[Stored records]
+ + +
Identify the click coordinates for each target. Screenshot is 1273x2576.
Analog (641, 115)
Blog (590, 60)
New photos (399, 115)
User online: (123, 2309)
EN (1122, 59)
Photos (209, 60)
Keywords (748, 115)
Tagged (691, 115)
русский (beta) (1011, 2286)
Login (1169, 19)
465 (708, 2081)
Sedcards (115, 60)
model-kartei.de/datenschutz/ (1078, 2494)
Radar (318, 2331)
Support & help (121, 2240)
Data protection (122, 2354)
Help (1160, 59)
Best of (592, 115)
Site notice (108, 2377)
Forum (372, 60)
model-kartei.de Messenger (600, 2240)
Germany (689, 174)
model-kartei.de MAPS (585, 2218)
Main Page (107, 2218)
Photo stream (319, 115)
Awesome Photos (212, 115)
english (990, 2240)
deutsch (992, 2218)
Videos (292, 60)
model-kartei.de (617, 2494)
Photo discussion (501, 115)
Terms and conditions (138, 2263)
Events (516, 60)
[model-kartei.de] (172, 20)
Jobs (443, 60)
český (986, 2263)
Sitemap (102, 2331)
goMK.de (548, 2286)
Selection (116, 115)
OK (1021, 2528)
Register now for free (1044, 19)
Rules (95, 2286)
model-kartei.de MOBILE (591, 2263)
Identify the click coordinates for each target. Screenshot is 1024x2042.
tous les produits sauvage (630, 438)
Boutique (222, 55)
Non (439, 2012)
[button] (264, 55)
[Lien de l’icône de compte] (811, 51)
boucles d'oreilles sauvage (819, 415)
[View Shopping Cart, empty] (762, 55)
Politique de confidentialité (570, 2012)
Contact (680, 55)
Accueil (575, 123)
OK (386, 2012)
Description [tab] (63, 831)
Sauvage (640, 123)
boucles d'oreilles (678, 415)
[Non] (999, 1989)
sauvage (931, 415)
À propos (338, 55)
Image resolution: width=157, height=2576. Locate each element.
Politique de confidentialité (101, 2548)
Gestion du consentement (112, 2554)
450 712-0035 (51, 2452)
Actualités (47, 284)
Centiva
+ + +
## WORK TASK:
Across all the records above, find each line with "Screenshot" in it and copy it.

## SOLVED EXERCISE:
Identify the click coordinates for each target. Screenshot is 1273x2576.
Identify the click coordinates for each target. Screenshot is 1024x2042.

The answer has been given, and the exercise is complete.